Data in this exercise Start Marker
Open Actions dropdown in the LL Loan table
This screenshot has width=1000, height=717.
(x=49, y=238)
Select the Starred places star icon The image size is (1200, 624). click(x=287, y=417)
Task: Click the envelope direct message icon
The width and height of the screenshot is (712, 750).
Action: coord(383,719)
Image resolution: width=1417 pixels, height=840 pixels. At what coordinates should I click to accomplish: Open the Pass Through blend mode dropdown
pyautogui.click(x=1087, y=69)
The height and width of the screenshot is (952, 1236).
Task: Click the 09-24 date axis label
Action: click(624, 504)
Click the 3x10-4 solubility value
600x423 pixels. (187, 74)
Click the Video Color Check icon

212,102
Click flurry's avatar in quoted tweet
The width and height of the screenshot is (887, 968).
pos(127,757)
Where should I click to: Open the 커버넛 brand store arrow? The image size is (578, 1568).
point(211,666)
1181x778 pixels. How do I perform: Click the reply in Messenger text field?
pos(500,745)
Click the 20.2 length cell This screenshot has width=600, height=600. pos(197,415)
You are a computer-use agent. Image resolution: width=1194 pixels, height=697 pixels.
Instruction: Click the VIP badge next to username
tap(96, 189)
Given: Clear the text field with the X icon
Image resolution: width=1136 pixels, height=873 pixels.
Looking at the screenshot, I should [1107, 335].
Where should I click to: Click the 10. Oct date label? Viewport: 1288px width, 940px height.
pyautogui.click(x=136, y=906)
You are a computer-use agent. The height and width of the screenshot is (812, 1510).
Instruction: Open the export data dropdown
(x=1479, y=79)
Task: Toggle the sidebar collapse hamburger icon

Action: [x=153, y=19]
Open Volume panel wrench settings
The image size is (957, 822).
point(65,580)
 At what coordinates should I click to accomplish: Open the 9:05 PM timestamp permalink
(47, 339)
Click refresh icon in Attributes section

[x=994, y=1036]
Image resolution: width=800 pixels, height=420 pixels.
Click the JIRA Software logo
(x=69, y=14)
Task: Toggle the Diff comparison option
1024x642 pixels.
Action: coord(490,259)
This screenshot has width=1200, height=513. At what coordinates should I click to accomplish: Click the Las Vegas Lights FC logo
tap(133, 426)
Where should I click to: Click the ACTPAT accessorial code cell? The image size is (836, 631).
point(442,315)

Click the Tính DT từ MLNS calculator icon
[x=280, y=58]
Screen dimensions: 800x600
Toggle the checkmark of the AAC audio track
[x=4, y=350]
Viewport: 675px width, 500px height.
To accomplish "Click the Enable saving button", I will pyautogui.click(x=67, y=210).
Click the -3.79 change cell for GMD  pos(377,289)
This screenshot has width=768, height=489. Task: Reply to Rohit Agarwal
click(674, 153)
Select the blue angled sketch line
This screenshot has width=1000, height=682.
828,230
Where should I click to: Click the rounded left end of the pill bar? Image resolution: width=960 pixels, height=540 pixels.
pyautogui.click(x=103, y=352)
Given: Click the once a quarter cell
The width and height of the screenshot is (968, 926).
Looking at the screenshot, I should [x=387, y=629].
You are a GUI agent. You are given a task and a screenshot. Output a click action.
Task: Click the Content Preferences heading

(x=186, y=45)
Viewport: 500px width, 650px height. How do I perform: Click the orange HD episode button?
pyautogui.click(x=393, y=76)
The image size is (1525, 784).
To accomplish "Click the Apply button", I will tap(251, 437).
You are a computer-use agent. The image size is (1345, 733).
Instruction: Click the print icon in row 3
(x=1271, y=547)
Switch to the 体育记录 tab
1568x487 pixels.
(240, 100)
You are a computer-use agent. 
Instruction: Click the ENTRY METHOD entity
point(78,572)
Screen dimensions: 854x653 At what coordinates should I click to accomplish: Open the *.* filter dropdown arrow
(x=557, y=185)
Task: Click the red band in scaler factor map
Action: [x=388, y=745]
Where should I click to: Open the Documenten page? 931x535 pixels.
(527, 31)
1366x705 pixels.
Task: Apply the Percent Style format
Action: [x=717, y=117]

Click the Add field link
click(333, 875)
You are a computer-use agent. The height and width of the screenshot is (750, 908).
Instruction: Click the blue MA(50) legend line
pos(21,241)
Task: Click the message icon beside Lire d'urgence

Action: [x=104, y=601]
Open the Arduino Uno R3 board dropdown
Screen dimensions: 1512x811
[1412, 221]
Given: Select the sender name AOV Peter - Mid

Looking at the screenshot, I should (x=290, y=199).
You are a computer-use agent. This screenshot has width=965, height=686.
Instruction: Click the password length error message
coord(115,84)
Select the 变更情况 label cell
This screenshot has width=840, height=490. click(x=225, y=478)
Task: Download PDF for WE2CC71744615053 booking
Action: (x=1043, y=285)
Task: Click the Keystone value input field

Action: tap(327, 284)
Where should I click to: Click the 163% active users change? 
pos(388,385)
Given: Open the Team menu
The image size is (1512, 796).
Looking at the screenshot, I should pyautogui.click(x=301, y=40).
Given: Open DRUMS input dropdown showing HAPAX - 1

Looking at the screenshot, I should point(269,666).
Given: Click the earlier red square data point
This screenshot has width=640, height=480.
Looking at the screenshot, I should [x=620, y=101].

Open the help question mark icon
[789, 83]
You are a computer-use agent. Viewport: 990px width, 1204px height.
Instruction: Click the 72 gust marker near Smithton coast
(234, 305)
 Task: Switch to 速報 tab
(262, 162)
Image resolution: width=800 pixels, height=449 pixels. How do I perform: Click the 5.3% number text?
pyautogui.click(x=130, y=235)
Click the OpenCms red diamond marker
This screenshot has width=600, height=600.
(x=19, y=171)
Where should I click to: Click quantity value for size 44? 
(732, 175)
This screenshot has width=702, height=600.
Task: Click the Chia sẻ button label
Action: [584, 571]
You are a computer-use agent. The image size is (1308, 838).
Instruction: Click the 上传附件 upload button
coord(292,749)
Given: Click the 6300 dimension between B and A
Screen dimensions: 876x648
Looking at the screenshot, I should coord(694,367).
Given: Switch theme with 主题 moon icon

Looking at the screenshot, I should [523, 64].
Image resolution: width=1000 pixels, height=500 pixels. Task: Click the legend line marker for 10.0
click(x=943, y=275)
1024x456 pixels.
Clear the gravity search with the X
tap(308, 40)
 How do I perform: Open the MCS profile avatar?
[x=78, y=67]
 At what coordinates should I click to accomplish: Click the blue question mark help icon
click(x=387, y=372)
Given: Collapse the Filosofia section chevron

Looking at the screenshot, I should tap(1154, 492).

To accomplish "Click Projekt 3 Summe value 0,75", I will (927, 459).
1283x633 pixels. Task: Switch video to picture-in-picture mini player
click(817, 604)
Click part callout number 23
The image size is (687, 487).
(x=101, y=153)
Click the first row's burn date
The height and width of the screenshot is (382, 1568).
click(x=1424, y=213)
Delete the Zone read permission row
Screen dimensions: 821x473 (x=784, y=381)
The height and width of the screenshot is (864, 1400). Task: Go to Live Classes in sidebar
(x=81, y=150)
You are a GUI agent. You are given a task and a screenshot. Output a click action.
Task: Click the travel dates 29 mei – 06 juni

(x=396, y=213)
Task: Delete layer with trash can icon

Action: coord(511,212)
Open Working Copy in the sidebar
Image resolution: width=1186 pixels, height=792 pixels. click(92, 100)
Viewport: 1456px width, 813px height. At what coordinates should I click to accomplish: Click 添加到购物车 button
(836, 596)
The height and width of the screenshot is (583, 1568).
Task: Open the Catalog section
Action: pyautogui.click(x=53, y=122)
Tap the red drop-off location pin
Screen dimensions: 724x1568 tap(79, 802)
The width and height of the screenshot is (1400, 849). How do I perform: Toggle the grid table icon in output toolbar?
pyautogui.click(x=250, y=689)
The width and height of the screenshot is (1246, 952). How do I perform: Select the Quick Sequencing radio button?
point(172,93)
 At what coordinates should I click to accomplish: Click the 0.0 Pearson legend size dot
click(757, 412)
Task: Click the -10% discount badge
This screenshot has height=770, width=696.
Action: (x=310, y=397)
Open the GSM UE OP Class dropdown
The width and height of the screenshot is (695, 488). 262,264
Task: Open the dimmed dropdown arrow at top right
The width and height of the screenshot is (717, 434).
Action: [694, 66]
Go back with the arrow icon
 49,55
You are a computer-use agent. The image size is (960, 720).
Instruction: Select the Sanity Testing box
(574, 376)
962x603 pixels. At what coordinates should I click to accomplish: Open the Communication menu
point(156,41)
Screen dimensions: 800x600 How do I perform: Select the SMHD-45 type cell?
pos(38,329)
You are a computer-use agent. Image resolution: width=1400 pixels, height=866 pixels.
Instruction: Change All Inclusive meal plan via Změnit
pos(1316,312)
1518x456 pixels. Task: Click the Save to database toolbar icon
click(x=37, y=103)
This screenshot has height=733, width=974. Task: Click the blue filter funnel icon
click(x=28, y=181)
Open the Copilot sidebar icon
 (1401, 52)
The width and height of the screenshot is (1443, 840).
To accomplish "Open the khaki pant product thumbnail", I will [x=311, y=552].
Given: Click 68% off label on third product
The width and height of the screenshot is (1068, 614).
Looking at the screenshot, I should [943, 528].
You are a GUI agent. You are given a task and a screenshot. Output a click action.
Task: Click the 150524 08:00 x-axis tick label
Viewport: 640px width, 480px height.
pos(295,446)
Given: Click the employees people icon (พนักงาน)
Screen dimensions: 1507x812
Data in this exercise End Marker
Restate, word for word, the listing above from its first line through the line that contains "Click flurry's avatar in quoted tweet", keeping both of those lines.

● **Answer**
Open Actions dropdown in the LL Loan table
This screenshot has width=1000, height=717.
(x=49, y=238)
Select the Starred places star icon The image size is (1200, 624). click(x=287, y=417)
Task: Click the envelope direct message icon
The width and height of the screenshot is (712, 750).
Action: coord(383,719)
Image resolution: width=1417 pixels, height=840 pixels. At what coordinates should I click to accomplish: Open the Pass Through blend mode dropdown
pyautogui.click(x=1087, y=69)
The height and width of the screenshot is (952, 1236).
Task: Click the 09-24 date axis label
Action: click(624, 504)
Click the 3x10-4 solubility value
600x423 pixels. (187, 74)
Click the Video Color Check icon

212,102
Click flurry's avatar in quoted tweet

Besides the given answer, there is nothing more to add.